| Excerpted passage |
+ + + +
Do you guys think there will ever be a FOSS voice assistant?

milkytoast@kbin.social to Free and Open Source Software@beehaw.org – 62 points –

Theres Dicio, which honestly does all that I need a voice assistant to do, but I have to open the app to use it, I cant just say "Hey Dicio" or whatever. Is something like that possible?

32

Home Assistant invested quite a bit into the technology to create a FOSS voice assistant over the past year. It still needs quite a bit of work, but the foundation is there; it supports wake words ("Hey ..."), speech-to-text to hear your command, interpretation and command processing, and text-to-speech to return results.

The downsides are that it's still quite technical to set up primarily due to the lack of commercially available hardware, and the command library is fairly small at this point.

With some of this foundational work out of the way, I expect Home Assistant to move forward quickly to improve, and other projects can work off the same pieces if they desire to as well.

Here's their year-end post about it: https://www.home-assistant.io/blog/2023/12/13/year-of-the-voice-chapter-5/

should have clarified, I'm not looking for a home assistant, I'm looking for a voice assistant on my phone. either way super exited to see where they take this

I don't see how being home-assistant excludes it from working on your phone. The only difference is that your phone acts as the "satellite" rather than a stationary device.

I have been trying to get home assistant voice assistant to work in my kurbenetes cluster. The documentation is nearlynon existant for configuring it without using their dedicated core OS version with the addon store.

Second issue is the esphone $13 voice assistant setup they have, the integration requires a UDP port for every audio steam. Home assistant picks a random UDP port currently which sucks for kurbenetes, docker you have to set to host networking mode. Someone made a patch that allows you to specify your own range, but I haven't gotten it working with the patch yet. It looks like their maybe an issue with the esphone device not using the correct channel for the microphone so nothing is being recorded.

I don't know if it fits all the prereqs of a FOSS, but there's mycroft and there's also jasper

But I have no idea how advanced they are, or how good their 3rd party integrations are.

Mycroft is defunct

Source?

Probably for the best. They'd been spinning their wheels while sucking most of the oxygen out of the room for several years now. Time for somebody else to give it a go

Home assistant is getting into voice assistants. I'm considering getting a few to try jt out

I don't know Dicio, but I mean can you just leave the app open? Because that's essentially what the other assistants are, just devices with the app always open.

If you can leave the app open, and it otherwise complies with your requirements, then we already have a FOSS voice assistant, it just doesn't have its own dedicated hardware yet. But if you would dedicate some hardware to it, like an old phone, then it could be largely equivalent.
+ + + +
| Material shown |
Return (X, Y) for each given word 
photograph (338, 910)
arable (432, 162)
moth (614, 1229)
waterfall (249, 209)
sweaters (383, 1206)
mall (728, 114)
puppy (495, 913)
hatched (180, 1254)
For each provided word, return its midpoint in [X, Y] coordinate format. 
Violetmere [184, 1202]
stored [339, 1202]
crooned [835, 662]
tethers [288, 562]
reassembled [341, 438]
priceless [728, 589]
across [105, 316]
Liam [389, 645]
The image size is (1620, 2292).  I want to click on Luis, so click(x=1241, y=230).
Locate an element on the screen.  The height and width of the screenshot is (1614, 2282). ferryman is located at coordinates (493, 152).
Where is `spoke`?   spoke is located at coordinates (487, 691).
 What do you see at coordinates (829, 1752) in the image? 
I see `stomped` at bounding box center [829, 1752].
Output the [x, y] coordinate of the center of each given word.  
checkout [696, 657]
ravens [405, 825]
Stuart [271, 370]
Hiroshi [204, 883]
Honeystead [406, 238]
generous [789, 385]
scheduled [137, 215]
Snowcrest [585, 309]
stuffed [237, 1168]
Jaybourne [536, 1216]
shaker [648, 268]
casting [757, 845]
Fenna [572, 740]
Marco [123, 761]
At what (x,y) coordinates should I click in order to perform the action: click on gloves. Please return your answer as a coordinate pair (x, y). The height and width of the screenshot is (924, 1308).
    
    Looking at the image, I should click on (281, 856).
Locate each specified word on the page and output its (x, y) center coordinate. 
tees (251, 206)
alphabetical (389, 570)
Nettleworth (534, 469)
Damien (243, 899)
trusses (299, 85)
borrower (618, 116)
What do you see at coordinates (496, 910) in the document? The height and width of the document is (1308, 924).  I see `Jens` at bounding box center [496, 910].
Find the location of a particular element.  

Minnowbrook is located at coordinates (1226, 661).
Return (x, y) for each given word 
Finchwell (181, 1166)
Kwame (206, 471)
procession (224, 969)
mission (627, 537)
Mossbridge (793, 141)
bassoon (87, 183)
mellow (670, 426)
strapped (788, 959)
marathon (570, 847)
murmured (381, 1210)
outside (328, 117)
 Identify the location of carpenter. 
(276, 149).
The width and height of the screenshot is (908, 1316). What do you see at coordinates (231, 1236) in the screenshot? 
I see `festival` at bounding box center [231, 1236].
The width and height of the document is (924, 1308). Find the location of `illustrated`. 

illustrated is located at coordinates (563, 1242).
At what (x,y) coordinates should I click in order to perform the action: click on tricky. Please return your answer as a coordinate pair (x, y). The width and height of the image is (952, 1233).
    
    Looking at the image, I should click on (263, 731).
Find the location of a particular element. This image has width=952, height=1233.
+ + + +
| Required task A |
In the forum thread about open-source voice assistants, reproduce the passage word for word, from "With some of" up to and including "a stationary device.".
| Required task B |
Carry the forum thread about a free and open-source voice assistant further, beginning right after its final reply.

| Right answer A |
With some of this foundational work out of the way, I expect Home Assistant to move forward quickly to improve, and other projects can work off the same pieces if they desire to as well.

Here's their year-end post about it: https://www.home-assistant.io/blog/2023/12/13/year-of-the-voice-chapter-5/

should have clarified, I'm not looking for a home assistant, I'm looking for a voice assistant on my phone. either way super exited to see where they take this

I don't see how being home-assistant excludes it from working on your phone. The only difference is that your phone acts as the "satellite" rather than a stationary device.

| Right answer B |
There could be a software implementation that works perfectly fine on desktop PCs, especially Linux, but problem is hardware. I don't see commercial smartphone manufactures giving access to 'unauthorized uses' like foss projects usually go around.

You're right. The 'open source' android phones are the perfect example. But FOSS needs to stop relying on these fascist hardware stack and opt for better open modular platforms. We have examples for such things - like the framework laptops or fairphones. It's somewhat tolerable for laptops. But we are still too far behind in terms of mobiles and desk boxes needed for these sorts of projects.

considering android allows you to actively change the default assistant it won't be a problem, we already have plenty of apps that use overlays that are foss so that's not an issue either, so I really have no idea what you think would be locked down here.

dicio is just kind of a clunky app

I'm using https://rhasspy.readthedocs.io/en/latest/ together with HomeAssistant which does what you describe. It combines a lot of different things into one nice UI, one of the things is listening to a wake word with help of one of those:

  • Raven
  • Porcupine
  • Snowboy
  • Mycroft Precise
  • Pocketsphinx
  • External Command

With some of them you can even train it to use your own wake word.

there is kinda, you can get koboldAI which is open source and get an actually foss model to run with it and slap the program kobold assistant on top of it

There is no reason why it should not exist other than the fact that there really is no interest. Except for a few uses here and there (driving for example), voice assistants are just gimmicks.

I mean, that's like your personal opinion and not some objective fact.

Not really. Even Amazon, Apple and Google have been investing in assistants less and less. They have had massive lay offs from voice assistant teams.

https://www-theregister-com.cdn.ampproject.org/v/s/www.theregister.com/AMP/2022/11/23/voice_assistants_fail/?amp_gsa=1&_js_v=a9&usqp=mq331AQIUAKwASCAAgM%3D#amp_ct=1704369199164&_tf=From%20%251%24s&aoh=17043691929854&referrer=https%3A%2F%2Fwww.google.com&share=https%3A%2F%2Fwww.theregister.com%2F2022%2F11%2F23%2Fvoice_assistants_fail%2F

https://www.bbc.com/news/business-64371426

"But it's not clear whether they are money-making opportunities. Reports say most interactions are relatively simple tasks like checking the weather, or playing music.

More broadly, according to one report, over the past three years voice assistant use has been falling and another report suggests that the adoption of smart speakers is slowing."

So no it's not just "my opinion". But sure just down vote and fuck off.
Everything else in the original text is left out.